The idea of ‘incorporation,’ the enabling of groups of (natural) people (conceived, born, nurtured, and enabled by natural processes [not requiring direct and immediate human intervention]) to join together to perform certain defined tasks and to achieve certain defined goals unattainable by individual natural persons, dates from the fourteenth and fifteenth centuries in England, and rapidly spread to the less-rigidly-controlled societies of Europe then to the rest of the world.
England, and to a slightly lesser extent Europe, readily understood this concept, especially in the face of certain excessively powerful individuals’ proclivity towards holding all subordinates in absolute servitude, not allowed to do or say anything that did not. immediately, publicly, and vigorously, support the ‘primacy’ of the individual ruler. This concept allowed England to rapidly develop two separate transportation systems, both superbly engineered, and both highly dependent on the ‘authority’ of the ‘entitled’ head of the social structure to displace less-’powerful’ individuals from their (ancestral) place in society to enable construction and operation of the infrastructure of the canal system and of the railroads.
The idea of ‘corporations’ also took hold in the northern portion of the ‘New World’ (now Canada and the United States), where there was less entrenched ‘aristocracy’ to interfere and ‘demand rights’.
It seems that the farther from England the process and idea took hold, the less understanding there was of the fundamentals of ‘corporation,’ and in many parts of the world “corporations’ became the new aristocracy, displacing older political/social structures that had become far more intent on maintaining their ‘authority’ and ‘power’ rather than fulfilling the original purpose of the organization.
It is becoming more and more apparent that we in the United States must find effective ways to limit the ‘reach’ of large accumulations of wealth, whether by ‘family condensation’ or by ‘corporate growth.’ I’ve heard of hundreds of ideas on this subject, from limiting the number of ‘shares’ the corporation may issue, to limiting the percentage of ownership of the corporation by any single natural person.

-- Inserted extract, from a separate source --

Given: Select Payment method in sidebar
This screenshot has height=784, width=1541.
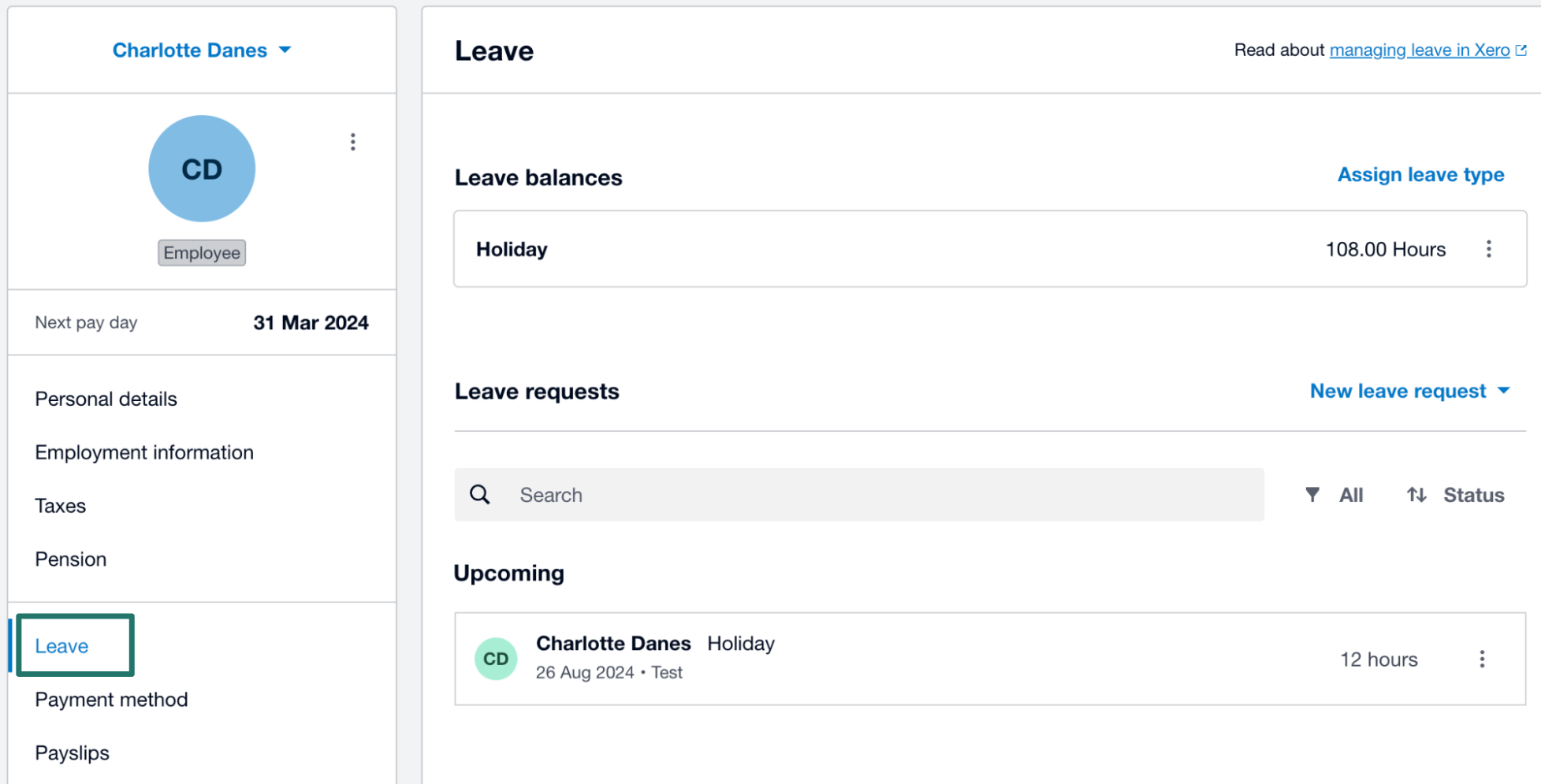Looking at the screenshot, I should click(x=112, y=700).
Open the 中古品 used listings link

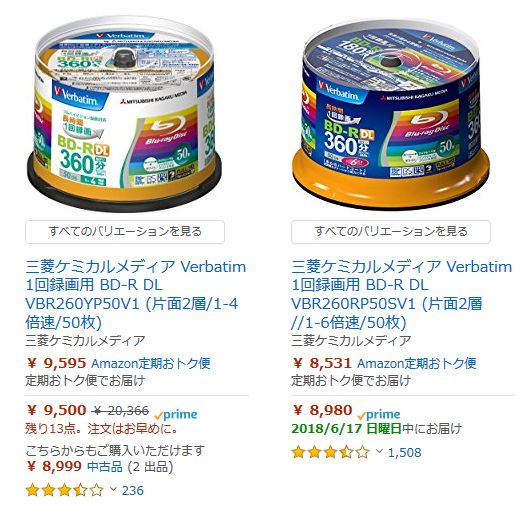(x=105, y=467)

I’d like to see more, but each ‘positive’ “we have to require that ..” the person submitting the idea present his or her understanding of what ‘else’ the new requirement would do, and what the ‘unintended consequences’ of the new requirement — or prohibition — might do. And there are ALWAYS “unintended consequences.” (Electing Trump to the Presidency has/had the unintended consequence of displaying just how wildly incompetent a ‘non-government’ person can be, and what sort of consequent disasters can derive from each “oops.’